Fairing's attribution survey is a versatile tool, which sometimes leaves clients curious as to why we advocate for asking just one question given the infinite real estate of Ecommerce. Why not ask the customer everything you can, while you've got their attention? Well, that's one question we're happy to answer.
Single-question surveys force you to think harder about the question and the experience, as one should always do when asking customers for a favor. The reason Net Promoter Score is such a ubiquitous survey approach is that its inventor deconstructed the myriad goals of a business, and then rebuilt it all within a single question that is all at once practical, portable, and powerful.
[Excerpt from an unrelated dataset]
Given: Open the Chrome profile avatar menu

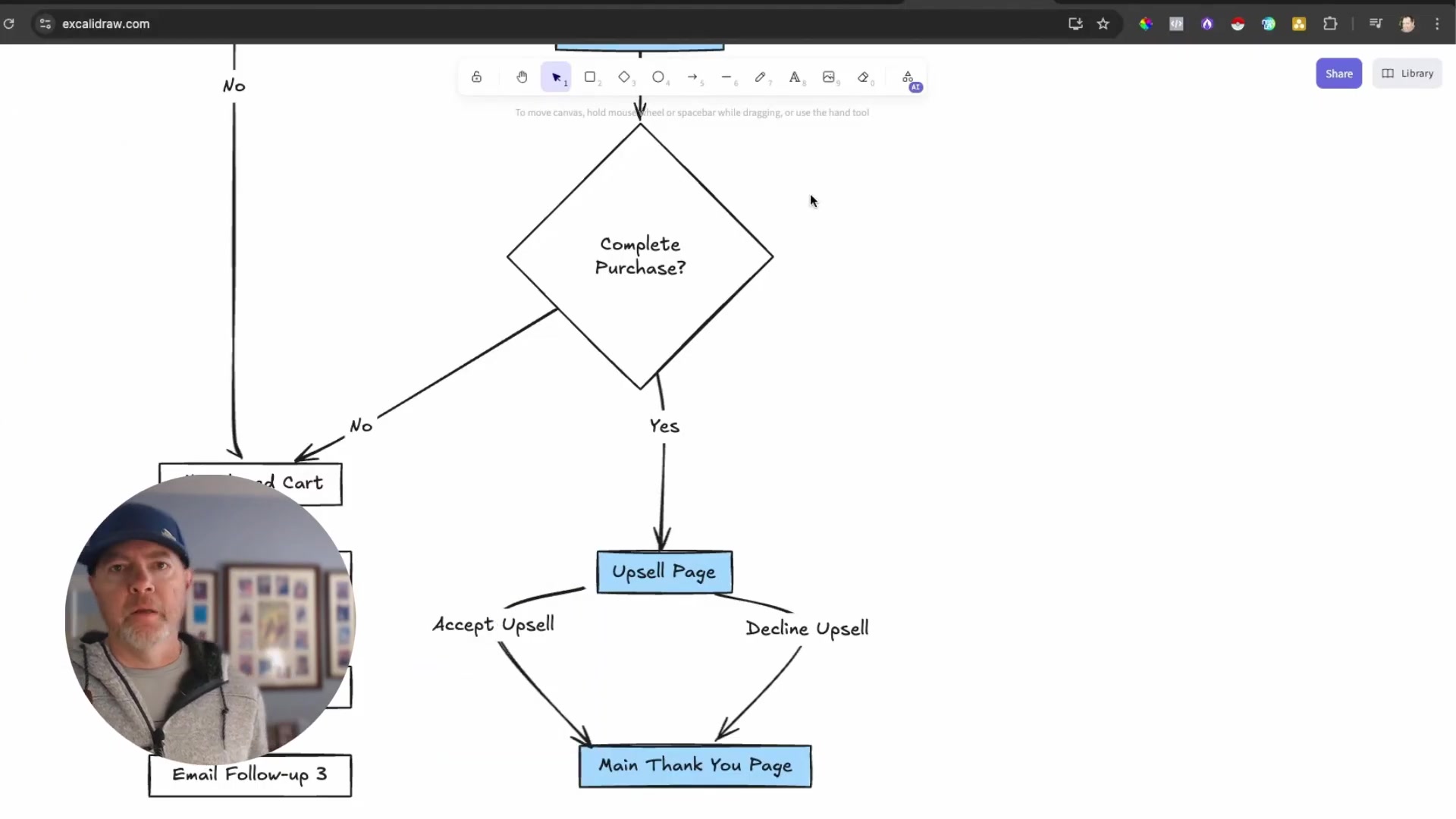Looking at the screenshot, I should [1407, 24].
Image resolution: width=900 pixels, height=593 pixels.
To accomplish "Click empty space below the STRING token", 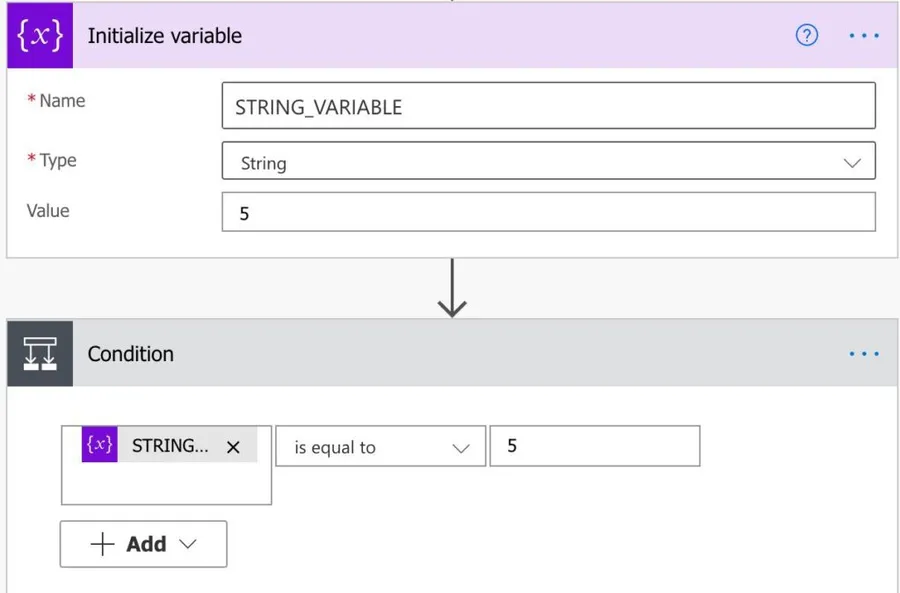I will click(x=166, y=485).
In that vein, you should have a strong sense of why your question is valuable, how to ask it, and what you're going to do with the answers -- before you start asking. When you don't put that effort in, you often end up hoping customers will connect the dots for you (in the form of multiple questions). But the allure of a survey as infinite real estate is an illusion; as Survey Monkey found, customers take multiple question-surveys less seriously than single-questions.
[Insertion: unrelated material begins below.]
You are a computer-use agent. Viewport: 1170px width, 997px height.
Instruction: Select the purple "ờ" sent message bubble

And worse, customers increasingly abandon the survey altogether for every additional question you ask. In a single-question survey, it takes roughly the same amount of time and effort to complete it as it does to abandon it, so customers remain engaged. Not so as you start expanding the question set.
That's where not knowing the business value of your question and its data becomes doubly problematic: if you need multiple answers from your customers, but more of them are abandoning the survey as a result, you'll have a tough time evaluating the cost:benefit of asking multiple questions in the first place. It's often at this point where best practices go out the window, and design-by-committee takes over. Nobody wants that.
Focusing on single-question surveys also affords us a consistent playing field across brands and customers, through which we can build deep-dive reporting, qualitative analysis, best practices and benchmarks. The result is a marketing plan that gains wisdom beyond its years, and a clearer vision for developing long-term customer relationships.
All the work your marketing has done to get customers to the confirmation page is now on the edge of its seat awaiting the thrilling conclusion. "How did you hear about us?" is the bow that wraps up all your prior measurement data so you can get back out there with a stronger plan for the next customer.